One particular feature of Mocha VNC that I really like is that during a new remote system connection setup, the app browses the network and allows you to select your VNC server system from a list. Unfortunately, the browse action is a NetBIOS browse and not a VNC server browse, so you’ll have to know beforehand which system you want to select. Although not perfect, the browse utility, is still saves time and confusion for a busy sys admin.

The Mocha VNC app also has a Wake-on-LAN (WoL) feature that is handy for connecting to systems that users have powered down.

Note: MochaSoft also has an RDP app that has features similar to its VNC app: WoL and NetBIOS browse.

Figure 5 shows a Mocha VNC client connected to a Windows Server 2003 system. Along the bottom of the screen is the widget toolbar, which from left to right are: Extended keyboard, extended keys, utilities, Enter key, full screen, and screen lock.

Figure 5: A Mocha VNC-connected remote Windows Server showing the widget toolbar.

I prefer to set the screen to full and lock it as soon as I connect to a remote system using this app so that any mouse movements don’t cause the desktop to move around the iPad’s screen.

Web Browsers

If your corporate intranet uses Flash or Java for some of its sites, you’ll need a better browser than Safari to navigate them. Several browsers for the iPad can handle Flash. The downside is that they’re all cloud-hosted external browsers, which might not work under some conditions on your network.

The Puffin browser (Figure 6) is a fast, clean browser to try and for only US$ 0.99, it’s an inexpensive connectivity test.

Figure 6: The Puffin Flash and Java-compatible web browser with the tools widget.

Puffin is also an excellent tool for connecting to web-based desktops that require Flash or Java support. Its clean design stays out of the way so valuable screen real estate isn’t cluttered with browser toolbars and buttons.

Companies have replaced the old traditional desktop tower with laptops. Laptops have long been billed as the take-anywhere device because of their inherent mobile capability. Although size, weight, and short battery life have kept them from fulfilling that ultra-mobile dream, they are portable and they do make good mobile desktop computers but with certain restrictions: the need for electrical outlets and a WiFi access point or wired connectivity.
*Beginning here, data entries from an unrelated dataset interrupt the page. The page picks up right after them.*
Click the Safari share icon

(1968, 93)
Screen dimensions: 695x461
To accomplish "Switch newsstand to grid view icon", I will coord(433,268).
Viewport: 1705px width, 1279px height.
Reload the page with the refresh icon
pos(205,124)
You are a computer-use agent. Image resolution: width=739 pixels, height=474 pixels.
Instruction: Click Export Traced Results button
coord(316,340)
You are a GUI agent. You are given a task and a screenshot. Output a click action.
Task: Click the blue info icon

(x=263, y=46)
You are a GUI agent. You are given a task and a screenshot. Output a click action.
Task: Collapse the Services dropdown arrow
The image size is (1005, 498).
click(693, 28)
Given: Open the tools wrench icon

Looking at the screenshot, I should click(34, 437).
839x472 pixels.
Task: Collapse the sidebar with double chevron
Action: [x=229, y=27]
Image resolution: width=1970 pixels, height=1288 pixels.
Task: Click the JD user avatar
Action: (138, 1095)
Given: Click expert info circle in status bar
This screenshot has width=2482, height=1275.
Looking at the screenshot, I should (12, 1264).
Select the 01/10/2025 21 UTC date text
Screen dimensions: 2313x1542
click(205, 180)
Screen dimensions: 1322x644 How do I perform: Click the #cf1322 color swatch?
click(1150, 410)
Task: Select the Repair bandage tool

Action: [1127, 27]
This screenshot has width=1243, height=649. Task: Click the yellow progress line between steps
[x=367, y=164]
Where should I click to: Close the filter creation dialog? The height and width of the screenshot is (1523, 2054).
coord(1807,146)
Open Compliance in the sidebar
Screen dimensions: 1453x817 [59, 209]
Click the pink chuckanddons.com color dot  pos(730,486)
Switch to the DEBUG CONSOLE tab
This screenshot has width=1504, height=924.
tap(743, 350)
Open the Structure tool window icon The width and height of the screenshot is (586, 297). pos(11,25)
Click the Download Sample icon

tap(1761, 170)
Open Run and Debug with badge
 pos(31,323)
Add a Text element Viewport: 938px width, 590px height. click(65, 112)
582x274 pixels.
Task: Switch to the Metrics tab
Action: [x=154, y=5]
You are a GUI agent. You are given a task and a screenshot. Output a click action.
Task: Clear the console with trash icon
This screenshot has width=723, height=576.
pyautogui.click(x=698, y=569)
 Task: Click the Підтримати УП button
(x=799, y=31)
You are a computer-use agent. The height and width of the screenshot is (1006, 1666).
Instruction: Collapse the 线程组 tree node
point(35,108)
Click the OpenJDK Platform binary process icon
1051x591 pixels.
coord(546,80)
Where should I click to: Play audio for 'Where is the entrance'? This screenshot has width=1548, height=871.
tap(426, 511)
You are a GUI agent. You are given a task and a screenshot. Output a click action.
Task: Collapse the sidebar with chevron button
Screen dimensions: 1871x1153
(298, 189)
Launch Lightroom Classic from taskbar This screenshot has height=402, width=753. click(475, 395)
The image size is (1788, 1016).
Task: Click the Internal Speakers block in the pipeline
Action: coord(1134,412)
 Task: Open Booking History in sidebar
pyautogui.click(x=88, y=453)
Alternatively, tablets are ultra-portable, have long battery lives, and require no wired or WiFi connectivity to be useful. The days of tablet computing and using tablets as sys admin support tools are here. The problem for you, the system administrator, is that this new accessibility to the corporate network and its resources means more accessibility to you as well. The days of proclaiming that you “Couldn’t get a signal” are rapidly coming to an end, and your days of untethered access are gone. The upside is that you can play a few rounds of Angry Birds between calls.